MOTOR Flash menepi tepat didepan warung tenda pinggir jalan yang menjual bakso dan mie ayam. Flash melepas helm dan menyuruh Felish untuk turun.
"Mau ngapain?"
"Kita kan mau mancing, lo lupa?" Kata Flash mengingatkan. Lalu tiba-tiba ekspresinya berubah menjadi galak. "Emang lo liat kita mau ngapain?" Flash ngomong sampe urat lehernya keliatan.
"Selo dong ngomongnya."
"Gue mau makan. Kalo lo mau pulang, sana noh abang angkot dari tadi nyengir mulu ngeliat lo." Flash menunjuk dengan dagu dan meninggalkan Felish, ia memasuki warung tenda itu.
Felish menoleh sebentar kearah supir angkot itu, perempuan itu meringis. Kemudian berbalik menyusul Flash. Di warung itu terdapat empat meja, hanya tinggal dua meja yang tersisa. Felish menghampiri Flash yang sudah duduk dipojok, lelaki itu sedang berbincang kepada penjual.
"Lo mau apa?"
"Gue, bakso satu." Pesan Felish. "Minumnya jus jeruk."
Mas penjual mengangguk dan berjalan menuju gerobak. Selang beberapa menit, pesanan mereka pun datang.
"Eh, ini lo yang bayar kan?" Tanya Felish di sela kegiatan makan mereka.
Flash mengunyah baksonya sebentar lalu menelannya. "Enak aja, bayar sendiri-sendiri lah."
"Orang lo yang ngajak."
"Iya. Udah makan dulu." Perintah Flash.
Mereka memakan makanan mereka dengan hening. Sebenarnya, Felish ingin bertanya soal Dhea. Dan sekarang ia ingin bertanya.
"Flash."
"Fel."
Tanpa disangka, mereka memanggil nama satu sama lain secara bersamaan.
"Lo duluan."
"Lo duluan." Tolak Felish.
"Ladies first."
"Lo duluan kampret." Paksa Felish. Ia belum yakin ingin membicarakan tentang Flash yang nembak Dhea itu sekarang. Padahal ia sudah menyiapkannya matang-matang untuk ceng-cengin Flash.
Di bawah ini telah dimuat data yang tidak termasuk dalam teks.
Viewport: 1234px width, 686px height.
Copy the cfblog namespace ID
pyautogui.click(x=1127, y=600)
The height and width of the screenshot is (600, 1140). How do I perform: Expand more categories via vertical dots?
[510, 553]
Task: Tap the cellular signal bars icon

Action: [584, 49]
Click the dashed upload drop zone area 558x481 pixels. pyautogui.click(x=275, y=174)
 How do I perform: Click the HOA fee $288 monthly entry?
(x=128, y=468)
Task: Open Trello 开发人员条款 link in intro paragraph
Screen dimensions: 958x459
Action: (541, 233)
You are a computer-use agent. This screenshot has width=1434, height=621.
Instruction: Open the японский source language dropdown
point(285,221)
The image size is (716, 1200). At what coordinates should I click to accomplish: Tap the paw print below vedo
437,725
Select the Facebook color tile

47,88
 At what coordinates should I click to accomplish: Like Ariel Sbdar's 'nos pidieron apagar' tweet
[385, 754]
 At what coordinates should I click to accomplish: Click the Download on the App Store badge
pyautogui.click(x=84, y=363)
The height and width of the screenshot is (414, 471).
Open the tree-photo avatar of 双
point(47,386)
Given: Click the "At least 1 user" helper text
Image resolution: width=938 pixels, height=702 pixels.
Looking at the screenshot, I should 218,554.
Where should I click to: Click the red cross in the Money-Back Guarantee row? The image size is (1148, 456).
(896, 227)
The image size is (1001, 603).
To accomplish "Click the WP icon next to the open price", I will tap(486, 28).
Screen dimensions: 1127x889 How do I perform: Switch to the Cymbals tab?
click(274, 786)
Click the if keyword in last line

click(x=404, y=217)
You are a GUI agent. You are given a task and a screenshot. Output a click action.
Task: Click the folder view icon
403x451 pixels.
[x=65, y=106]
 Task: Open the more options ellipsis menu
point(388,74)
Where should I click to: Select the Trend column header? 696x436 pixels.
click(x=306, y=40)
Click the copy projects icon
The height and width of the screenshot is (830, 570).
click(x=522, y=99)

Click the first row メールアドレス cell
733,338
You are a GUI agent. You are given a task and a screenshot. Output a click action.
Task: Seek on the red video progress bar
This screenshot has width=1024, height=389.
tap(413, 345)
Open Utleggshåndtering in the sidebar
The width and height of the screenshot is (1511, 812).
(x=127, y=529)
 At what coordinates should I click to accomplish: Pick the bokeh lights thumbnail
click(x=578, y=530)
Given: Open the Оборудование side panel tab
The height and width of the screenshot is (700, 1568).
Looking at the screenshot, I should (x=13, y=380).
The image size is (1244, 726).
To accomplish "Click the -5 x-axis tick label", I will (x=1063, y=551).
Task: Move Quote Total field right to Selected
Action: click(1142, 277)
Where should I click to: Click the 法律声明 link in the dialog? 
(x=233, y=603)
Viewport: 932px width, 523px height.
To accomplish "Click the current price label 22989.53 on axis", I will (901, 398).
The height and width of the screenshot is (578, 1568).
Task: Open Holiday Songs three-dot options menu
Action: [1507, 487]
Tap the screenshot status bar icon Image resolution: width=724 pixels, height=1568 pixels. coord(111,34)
"Lo udah kenal banget kan sama Dhea?" Tanya Flash.
"He-em."
"Kira-kira, dia suka laki-laki yang kayak apa ya?"
Felish tiba-tiba tersedak bakso yang belum ia kunyah seutuhnya. Cepat-cepat Flash memberinya minum. Felish kaget, disaat ia ingin bertanya tentang Dhea, kenapa Flash bertanya soal orang yang sama pula.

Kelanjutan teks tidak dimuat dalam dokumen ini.